A intervenção antivacinas da opinion maker é paradigmática: visual atrativo, assertividade, linguagem ciêntífica-like, firme tentativa de bloquear argumentação contrária, recurso a slogans que, repetidos à saciedade, transmutem a mentira numa verdade inquestionável.
Resumindo: Joana Amaral Dias é o protótipo de aspirante a figura de autoridade, proprietária da verdade, acima da razão e dos factos. Mais aceitável que os trauliteiros que tentaram ameaçar o vice-almirante, não é menos eficiente que estes na missão de erodir a causa da vacinação e da ciência em geral.
Poderosos e ardilosos
A ciência, ao contrário da pseudociência, assenta em provas e não em figuras de autoridade.
Carlos Fiolhais
Num registo diferente temos os agentes políticos. É deveras curioso – e inesperado – o que se passa no nosso país.
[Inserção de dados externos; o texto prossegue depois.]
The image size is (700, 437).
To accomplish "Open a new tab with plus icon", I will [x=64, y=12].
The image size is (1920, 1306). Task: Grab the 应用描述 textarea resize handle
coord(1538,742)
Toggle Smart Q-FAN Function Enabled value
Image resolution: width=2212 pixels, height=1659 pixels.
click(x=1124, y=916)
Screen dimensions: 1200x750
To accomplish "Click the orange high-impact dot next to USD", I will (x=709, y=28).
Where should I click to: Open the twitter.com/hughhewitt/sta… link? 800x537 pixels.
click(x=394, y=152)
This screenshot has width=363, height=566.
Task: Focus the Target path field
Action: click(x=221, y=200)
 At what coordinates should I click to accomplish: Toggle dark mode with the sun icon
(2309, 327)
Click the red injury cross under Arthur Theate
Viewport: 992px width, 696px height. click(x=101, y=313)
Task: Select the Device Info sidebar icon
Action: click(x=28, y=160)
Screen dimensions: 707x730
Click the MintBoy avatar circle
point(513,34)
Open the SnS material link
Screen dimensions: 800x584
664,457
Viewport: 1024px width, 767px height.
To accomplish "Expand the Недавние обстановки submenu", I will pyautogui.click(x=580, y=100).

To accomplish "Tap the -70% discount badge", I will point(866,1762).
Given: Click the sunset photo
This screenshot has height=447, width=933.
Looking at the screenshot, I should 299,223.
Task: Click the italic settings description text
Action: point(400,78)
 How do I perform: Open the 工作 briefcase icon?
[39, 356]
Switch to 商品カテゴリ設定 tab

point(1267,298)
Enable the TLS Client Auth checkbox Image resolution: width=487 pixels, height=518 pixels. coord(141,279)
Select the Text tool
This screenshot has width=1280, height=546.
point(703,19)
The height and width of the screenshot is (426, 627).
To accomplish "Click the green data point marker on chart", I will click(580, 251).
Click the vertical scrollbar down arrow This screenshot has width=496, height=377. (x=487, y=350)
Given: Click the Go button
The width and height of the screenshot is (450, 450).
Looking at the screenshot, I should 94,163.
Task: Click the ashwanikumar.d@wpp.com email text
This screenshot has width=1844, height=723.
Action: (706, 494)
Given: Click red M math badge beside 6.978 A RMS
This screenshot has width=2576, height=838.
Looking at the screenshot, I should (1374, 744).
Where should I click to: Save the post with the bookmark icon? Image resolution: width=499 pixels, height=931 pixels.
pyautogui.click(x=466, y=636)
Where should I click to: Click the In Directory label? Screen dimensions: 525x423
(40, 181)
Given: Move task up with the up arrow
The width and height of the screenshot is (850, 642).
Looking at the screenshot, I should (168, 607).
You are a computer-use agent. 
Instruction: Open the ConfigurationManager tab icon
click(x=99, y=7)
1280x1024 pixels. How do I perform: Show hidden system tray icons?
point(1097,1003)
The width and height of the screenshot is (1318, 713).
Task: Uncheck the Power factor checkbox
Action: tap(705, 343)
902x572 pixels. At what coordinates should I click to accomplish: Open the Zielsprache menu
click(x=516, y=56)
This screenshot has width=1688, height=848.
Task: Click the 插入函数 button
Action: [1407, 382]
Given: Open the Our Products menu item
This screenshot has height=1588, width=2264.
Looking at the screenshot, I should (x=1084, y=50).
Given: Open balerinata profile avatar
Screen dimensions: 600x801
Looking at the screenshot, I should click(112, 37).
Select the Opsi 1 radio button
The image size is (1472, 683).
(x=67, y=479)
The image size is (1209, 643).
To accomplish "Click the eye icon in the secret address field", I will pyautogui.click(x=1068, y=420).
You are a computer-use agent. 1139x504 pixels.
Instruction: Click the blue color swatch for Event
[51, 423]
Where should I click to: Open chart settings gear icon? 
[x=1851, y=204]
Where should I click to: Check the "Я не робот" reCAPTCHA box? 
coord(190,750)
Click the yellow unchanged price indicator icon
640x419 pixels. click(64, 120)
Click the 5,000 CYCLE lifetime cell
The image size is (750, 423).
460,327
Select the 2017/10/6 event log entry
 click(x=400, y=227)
Por um lado, temos a extrema direita a pescar nas águas turvas do descontentamento gerado pelo confinamento e, quiçá, a espelhar o seu discurso ideológico no dos sponsers além-Atlântico. O argumento é do mais estafado que se possa imaginar: a liberdade individual e o inerente direito a não se vacinar. Pena é que o direito à saúde dos outros indivíduos seja esborrachado por este pretenso direito individual. Ora, é sabido que as ideologias autoritárias antipatizam com poder do conhecimento e com o livre pensamento que lhe é inerente, portanto, esta investida contra as vacinas tem como objetivo acessório o seu enfraquecimento do prestígio da ciência. Não deixa de ser cómico que o argumento evocado seja a liberdade por parte de ideologias que apelam à coerção e à limitação da liberdade!
Por outro lado, inopinadamente, emergiu nas últimas semanas a tentativa de interferência de alguns órgãos do poder na liberdade de decisão dos técnicos. Quer o Presidente da República, quer o chefe do Governo Regional da Madeira fizeram questão de mostrar “quem é que manda”. O primeiro pressionou, o segundo foi mais longe: ordenou. Singular é o facto de estarmos perante figuras democraticamente legitimadas. Quer dizer que a tentação de controle do conhecimento e do modus operandi científico extravasou os regimes autoritários: seguir as pisadas dum Putin, que decidiu “na secretaria” a validade da sua Sputnik, parece ser o desiderato de alguns políticos da área democrática.
Note-se também que este assalto à independência da ciência vem, não do lado dos adversários das vacinas, mas dos seus apoiantes. O que não terão entendido é que, ao tentarem ditar as normas, ao arrepio da ciência, estão a contribuir para o descrédito da vacinação e não para a sua promoção.